[Start Article]

Thread: Patch to fix bug #6293 - regression in driver performance with regards to ResultSetMetaData-heavy workloads

Patch to fix bug #6293 - regression in driver performance with regards to ResultSetMetaData-heavy workloads

From

Steven Schlansker

Date:

09 February 2012, 20:19:08

Hi,

There is a bug report and associated mailing list thread
[JDBC] [BUGS] BUG #6293: JDBC driver performance, dated Nov 15 2011

>>>
>>> The following bug has been logged online:
>>>
>>> Bug reference:      6293
>>> PostgreSQL version: 9.1
>>> Description:        JDBC driver performance
>>> Details:
>>
>> The 9.1 JDBC driver was changed to try and fetch all metadata for the
>> entire resultset in one query instead of potentially issuing multiple
>> queries for each column.  So this change was supposed to improve things.
>>
>> Looking at the code, the caching pattern has changed slightly, so now it's
>> important to hold onto the same ResultSetMetaData instance.  That is you
>> need to do:

I have a proposed fix available as a pull request on GitHub.  The commit itself is here:
https://github.com/NessComputing/pgjdbc/commit/15dee25198c0a7a4d3bdeca2193a003d552fac2f

and the pull request complete with an in-progress discussion is here:
https://github.com/pgjdbc/pgjdbc/pull/1

I requested guidance on the mailing list last week on the best way to approach this problem,
but there were no responses, so I have changed the ResultSet to cache the MetaData instances.

As best as I can tell the MetaData is immutable, so hopefully there will be no ill effects from
caching instances.

I saw some discussion about licensing re: GitHub on the mailing list the other day, so to be
perfectly clear I am releasing this code to the pgsql-jdbc project under whatever terms they
so choose, or the public domain if that is the appropriate choice.

I hope this will be an example of how moving to GitHub pull requests can be a positive change :-)


I believe this fixes the referenced bug, and I've asked the original submitter to test out my change
to see if it fixes it for him.

[End Article]
[Start Extracted records]

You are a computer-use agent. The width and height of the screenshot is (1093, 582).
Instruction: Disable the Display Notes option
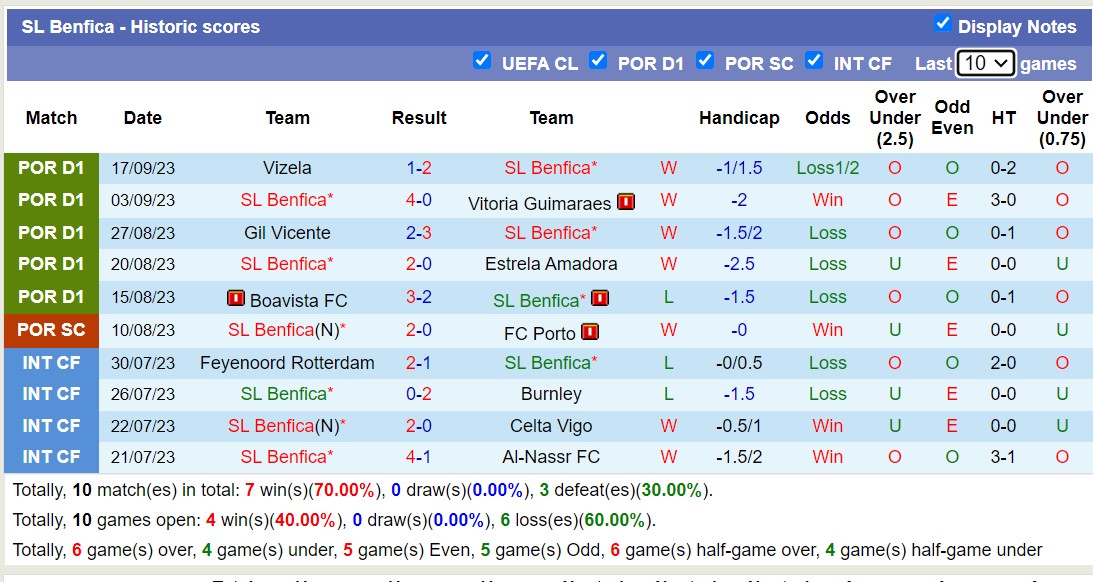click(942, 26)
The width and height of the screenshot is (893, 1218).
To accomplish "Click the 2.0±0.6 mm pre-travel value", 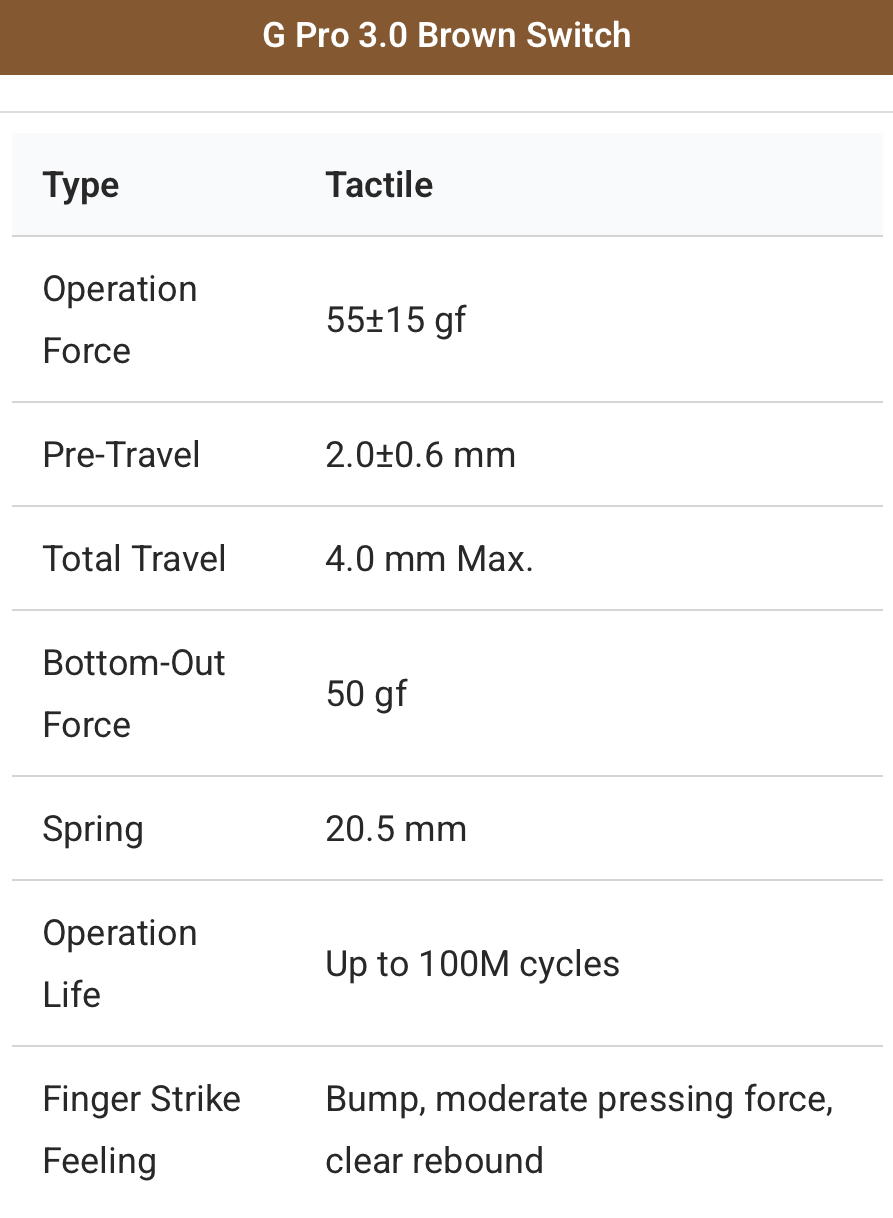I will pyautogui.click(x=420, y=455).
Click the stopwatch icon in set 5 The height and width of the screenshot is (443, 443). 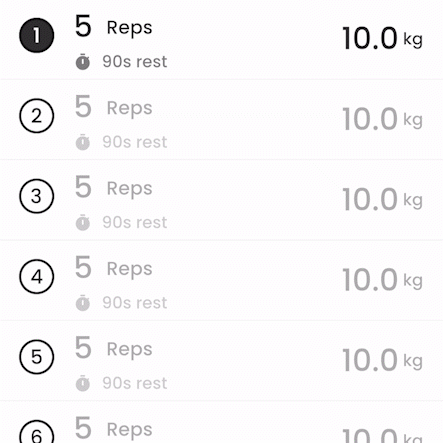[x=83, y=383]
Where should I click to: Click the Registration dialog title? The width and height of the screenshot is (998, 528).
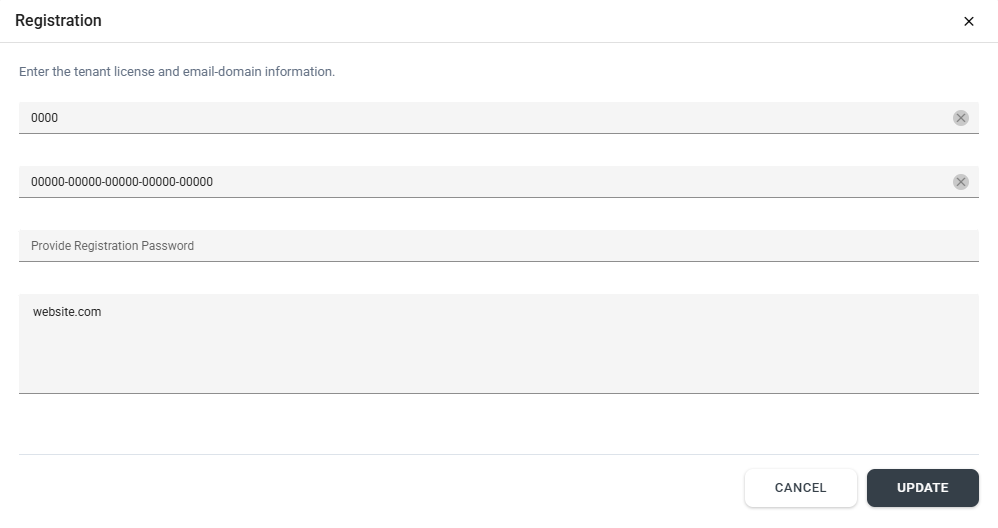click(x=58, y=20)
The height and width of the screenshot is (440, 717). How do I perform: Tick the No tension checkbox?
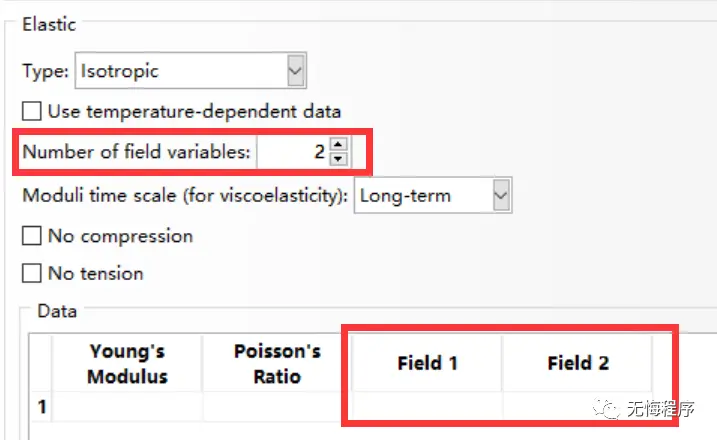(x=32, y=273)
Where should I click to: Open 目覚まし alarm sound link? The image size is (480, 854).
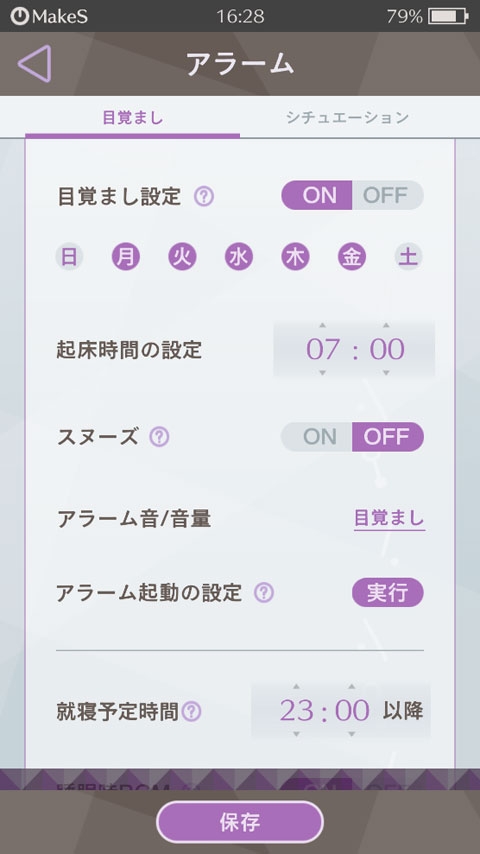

[End Extracted records]

▶ **Directions**
1) In the bug #6293 thread, what did the author change the ResultSet to cache?
2) Please repeat a passage of the bug #6293 thread word for word, beginning at the words "I saw some discussion" and stopping after the words "it for him.".

▶ **Answers by task**
1) The MetaData instances.

2)
I saw some discussion about licensing re: GitHub on the mailing list the other day, so to be
perfectly clear I am releasing this code to the pgsql-jdbc project under whatever terms they
so choose, or the public domain if that is the appropriate choice.

I hope this will be an example of how moving to GitHub pull requests can be a positive change :-)


I believe this fixes the referenced bug, and I've asked the original submitter to test out my change
to see if it fixes it for him.